Trying to make a silk purse out of a sow's ear

Anonymous employee
Recommend
CEO approval
Business Outlook

Pros

Free coffee, free pop, good camaraderie within teams, some good people are still working there.

Cons

Management by decree. The management team over me changed, and they didn't want to hear about the previous regime. Those of us who had been through a rough time were not given any credit for hanging in. Some small improvements in morale came - and then came employee evaluation time. The management had been told that they were too generous in evaluating us - so there was evaluation deflation. Any small mistake was turned into an excuse to lower our raise and bonus. Attacking symptoms - the management went after any slip ups like they were intentional attempts to sabotage the company. When extra hours were put in debugging and solving problems, that was expected behaviour.
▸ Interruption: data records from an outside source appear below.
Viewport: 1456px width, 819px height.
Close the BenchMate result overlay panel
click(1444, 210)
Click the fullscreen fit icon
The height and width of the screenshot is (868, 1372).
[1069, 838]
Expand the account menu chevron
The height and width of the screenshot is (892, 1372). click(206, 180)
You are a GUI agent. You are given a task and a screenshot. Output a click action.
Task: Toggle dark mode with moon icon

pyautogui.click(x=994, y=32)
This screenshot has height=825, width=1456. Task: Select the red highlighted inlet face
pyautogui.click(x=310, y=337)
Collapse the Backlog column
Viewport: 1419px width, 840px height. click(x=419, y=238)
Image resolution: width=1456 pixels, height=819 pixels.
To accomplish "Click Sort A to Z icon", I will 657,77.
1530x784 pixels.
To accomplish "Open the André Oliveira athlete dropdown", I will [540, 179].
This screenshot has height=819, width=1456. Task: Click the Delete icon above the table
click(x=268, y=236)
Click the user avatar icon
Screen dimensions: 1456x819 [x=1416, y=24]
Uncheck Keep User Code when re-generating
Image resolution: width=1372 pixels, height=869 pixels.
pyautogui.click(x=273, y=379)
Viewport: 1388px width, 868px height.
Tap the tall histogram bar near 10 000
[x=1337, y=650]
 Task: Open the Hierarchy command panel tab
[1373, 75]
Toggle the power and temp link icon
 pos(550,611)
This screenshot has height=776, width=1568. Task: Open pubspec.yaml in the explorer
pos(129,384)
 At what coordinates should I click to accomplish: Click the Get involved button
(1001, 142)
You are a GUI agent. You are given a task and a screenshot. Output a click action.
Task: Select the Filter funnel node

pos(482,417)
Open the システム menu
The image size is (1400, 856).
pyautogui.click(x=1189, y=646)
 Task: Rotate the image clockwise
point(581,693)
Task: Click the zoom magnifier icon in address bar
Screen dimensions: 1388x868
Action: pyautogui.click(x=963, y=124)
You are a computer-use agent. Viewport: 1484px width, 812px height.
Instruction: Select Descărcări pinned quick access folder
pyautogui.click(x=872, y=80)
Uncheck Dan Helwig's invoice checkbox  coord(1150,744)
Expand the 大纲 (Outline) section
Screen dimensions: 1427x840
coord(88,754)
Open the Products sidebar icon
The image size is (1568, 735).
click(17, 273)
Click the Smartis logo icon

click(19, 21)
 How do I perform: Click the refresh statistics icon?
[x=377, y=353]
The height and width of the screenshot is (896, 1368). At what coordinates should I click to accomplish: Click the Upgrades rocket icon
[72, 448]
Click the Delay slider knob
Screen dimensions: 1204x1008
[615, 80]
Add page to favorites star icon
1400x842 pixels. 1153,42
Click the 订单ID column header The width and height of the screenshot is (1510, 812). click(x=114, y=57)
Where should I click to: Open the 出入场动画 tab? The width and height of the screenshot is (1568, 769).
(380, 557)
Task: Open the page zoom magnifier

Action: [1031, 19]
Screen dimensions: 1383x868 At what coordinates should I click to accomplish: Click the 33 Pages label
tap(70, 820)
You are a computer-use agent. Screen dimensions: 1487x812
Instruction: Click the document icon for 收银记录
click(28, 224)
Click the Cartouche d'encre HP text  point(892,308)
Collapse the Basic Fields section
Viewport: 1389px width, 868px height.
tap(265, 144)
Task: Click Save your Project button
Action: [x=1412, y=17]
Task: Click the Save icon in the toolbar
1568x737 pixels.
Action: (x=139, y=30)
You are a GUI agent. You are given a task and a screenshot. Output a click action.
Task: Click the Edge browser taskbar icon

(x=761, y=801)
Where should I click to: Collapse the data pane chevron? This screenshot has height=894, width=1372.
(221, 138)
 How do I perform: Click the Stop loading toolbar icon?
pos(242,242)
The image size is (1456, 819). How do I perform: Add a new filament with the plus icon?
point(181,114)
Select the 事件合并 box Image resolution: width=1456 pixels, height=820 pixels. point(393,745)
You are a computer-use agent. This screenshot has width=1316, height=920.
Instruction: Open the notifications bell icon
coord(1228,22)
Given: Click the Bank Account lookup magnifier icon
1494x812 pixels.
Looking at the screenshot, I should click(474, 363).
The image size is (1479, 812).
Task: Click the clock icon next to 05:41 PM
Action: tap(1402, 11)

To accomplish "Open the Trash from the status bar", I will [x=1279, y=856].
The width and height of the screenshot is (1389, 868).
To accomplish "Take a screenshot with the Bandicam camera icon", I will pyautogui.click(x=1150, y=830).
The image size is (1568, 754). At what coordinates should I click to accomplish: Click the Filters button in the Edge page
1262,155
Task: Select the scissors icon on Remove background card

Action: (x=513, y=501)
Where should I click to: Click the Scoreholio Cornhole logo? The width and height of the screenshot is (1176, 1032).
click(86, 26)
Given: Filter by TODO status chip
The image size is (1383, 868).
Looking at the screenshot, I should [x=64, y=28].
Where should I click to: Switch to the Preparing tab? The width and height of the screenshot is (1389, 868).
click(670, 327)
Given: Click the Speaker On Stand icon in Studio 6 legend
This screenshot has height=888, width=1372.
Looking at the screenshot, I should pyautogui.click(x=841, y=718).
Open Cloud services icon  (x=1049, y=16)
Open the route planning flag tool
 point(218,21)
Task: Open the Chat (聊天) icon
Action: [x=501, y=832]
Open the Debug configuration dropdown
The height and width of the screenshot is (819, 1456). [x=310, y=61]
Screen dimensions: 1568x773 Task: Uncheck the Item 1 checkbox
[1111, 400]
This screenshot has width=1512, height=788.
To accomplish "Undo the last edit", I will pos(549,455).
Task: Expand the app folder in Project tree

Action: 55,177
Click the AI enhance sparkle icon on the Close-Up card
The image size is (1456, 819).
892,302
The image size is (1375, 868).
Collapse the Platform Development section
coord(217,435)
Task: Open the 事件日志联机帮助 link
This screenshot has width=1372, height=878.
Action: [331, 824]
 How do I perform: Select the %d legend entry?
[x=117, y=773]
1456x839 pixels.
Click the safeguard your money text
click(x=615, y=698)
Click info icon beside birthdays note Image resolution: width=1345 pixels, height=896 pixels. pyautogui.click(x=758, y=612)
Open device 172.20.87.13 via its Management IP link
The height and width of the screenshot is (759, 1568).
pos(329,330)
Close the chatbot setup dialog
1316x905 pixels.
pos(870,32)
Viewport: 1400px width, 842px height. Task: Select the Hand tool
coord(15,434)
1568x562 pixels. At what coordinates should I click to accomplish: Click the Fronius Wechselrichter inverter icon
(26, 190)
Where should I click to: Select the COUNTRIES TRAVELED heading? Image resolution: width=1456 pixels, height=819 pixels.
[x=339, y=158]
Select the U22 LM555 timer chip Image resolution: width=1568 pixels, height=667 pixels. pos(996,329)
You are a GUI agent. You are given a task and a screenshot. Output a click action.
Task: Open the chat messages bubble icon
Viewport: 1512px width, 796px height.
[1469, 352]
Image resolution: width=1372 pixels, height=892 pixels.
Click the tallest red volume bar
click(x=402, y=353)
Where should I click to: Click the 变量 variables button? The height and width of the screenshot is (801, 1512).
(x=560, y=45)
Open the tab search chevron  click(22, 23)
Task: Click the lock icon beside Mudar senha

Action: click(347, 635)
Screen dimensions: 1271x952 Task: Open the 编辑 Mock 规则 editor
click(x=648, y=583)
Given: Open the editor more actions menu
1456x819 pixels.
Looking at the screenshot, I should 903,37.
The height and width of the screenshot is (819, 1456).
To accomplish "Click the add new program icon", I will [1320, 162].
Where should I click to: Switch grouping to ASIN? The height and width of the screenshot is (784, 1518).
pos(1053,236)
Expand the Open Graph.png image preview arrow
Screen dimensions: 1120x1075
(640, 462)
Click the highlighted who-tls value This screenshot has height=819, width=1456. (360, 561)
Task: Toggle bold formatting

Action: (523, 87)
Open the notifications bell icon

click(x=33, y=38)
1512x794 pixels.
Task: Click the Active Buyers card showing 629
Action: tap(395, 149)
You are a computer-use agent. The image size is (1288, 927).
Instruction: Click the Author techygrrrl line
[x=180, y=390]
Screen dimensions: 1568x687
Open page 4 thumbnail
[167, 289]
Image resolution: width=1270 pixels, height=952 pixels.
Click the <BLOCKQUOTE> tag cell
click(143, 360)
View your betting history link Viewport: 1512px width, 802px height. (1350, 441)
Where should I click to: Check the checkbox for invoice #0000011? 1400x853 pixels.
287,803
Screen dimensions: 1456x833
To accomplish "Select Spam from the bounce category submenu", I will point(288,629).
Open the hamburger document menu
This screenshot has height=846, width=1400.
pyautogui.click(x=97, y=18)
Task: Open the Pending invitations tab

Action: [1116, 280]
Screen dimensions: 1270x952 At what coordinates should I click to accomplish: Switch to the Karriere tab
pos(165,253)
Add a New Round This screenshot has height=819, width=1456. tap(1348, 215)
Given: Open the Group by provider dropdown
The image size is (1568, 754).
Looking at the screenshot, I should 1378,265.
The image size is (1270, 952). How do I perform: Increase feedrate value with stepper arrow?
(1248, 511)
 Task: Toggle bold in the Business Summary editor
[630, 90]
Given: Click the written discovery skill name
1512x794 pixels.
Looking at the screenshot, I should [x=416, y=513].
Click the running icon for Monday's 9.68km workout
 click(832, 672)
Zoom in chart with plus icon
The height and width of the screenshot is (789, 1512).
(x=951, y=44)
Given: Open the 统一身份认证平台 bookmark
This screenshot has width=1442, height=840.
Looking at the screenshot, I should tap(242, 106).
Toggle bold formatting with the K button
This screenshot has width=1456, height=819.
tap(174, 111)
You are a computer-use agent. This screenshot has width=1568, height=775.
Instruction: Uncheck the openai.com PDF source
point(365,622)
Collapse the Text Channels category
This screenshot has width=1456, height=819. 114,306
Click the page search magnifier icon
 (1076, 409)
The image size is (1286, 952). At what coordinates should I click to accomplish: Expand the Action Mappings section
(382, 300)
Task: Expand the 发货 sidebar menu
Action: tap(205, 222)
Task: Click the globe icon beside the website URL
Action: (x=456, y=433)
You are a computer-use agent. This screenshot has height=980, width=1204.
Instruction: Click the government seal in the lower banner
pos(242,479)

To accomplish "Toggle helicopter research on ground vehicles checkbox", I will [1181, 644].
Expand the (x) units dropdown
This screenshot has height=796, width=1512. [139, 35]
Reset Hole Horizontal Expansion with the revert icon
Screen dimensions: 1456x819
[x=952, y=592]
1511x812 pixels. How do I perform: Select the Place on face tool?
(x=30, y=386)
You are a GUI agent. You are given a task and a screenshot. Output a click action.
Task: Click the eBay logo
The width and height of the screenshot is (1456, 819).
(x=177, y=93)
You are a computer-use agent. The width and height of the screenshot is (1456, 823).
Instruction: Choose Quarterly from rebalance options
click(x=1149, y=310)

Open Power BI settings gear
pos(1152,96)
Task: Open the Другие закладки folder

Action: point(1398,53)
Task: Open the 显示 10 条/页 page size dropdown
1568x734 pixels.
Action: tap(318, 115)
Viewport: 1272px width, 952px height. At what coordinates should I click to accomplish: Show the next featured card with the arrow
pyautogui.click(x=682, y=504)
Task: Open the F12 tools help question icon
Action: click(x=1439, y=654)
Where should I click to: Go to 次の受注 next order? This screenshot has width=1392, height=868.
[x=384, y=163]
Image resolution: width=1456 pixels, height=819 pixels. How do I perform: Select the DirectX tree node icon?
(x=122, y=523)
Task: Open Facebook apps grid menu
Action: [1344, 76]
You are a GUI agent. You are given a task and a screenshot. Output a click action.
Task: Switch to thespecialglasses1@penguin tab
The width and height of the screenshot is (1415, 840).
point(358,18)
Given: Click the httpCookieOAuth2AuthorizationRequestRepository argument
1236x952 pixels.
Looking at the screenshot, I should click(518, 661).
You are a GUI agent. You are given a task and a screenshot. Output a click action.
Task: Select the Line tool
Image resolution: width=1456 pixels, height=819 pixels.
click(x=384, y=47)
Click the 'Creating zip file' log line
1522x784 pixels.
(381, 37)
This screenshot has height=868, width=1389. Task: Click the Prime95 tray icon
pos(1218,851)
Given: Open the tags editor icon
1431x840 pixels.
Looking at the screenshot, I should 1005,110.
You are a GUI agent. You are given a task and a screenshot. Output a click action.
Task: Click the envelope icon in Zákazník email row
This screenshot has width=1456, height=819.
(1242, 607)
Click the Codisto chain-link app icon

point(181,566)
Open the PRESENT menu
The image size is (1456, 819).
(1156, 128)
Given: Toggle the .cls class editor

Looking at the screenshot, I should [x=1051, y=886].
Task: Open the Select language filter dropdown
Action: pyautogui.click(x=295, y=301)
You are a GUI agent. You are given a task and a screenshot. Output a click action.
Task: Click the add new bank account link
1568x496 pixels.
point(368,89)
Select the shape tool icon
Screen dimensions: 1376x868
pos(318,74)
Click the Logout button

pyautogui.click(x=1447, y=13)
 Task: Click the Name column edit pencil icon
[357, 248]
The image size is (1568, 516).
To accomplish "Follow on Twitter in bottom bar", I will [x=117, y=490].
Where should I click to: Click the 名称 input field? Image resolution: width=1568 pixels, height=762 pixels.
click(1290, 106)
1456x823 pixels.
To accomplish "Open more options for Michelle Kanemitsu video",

But any attempt to change the processes so that the mistake *couldn't* happen again was treated as "adding risk". Minimal Unit Testing - due to the design of the product we were working with, unit testing was not feasible (lots of generated code) so the unit testing was done by the customers after release. Quality has been abysmal and management has not been able to drive quality by using "agile"/"scrum" while ignoring root causes of the quality issue. Morale / turnover: at this point, enough good people have left that the ones that remain are grimly holding on while in many cases updating their resumes. In a technical job evaluation, I was told that I was to be a member of an orchestra - following the conductor's lead. When I suggested the manager meant a jazz ensemble, where I would have some freedom to improvise within the structure of the requirements, the manager explicitly said no, that freedom had to be stamped out so that the manager could have predictability and lowered risk. My response to that is now: lowered risk of success, lowered risk of having engaged employees, lowered risk of innovation, certainty of abysmal performance. Have fun with that!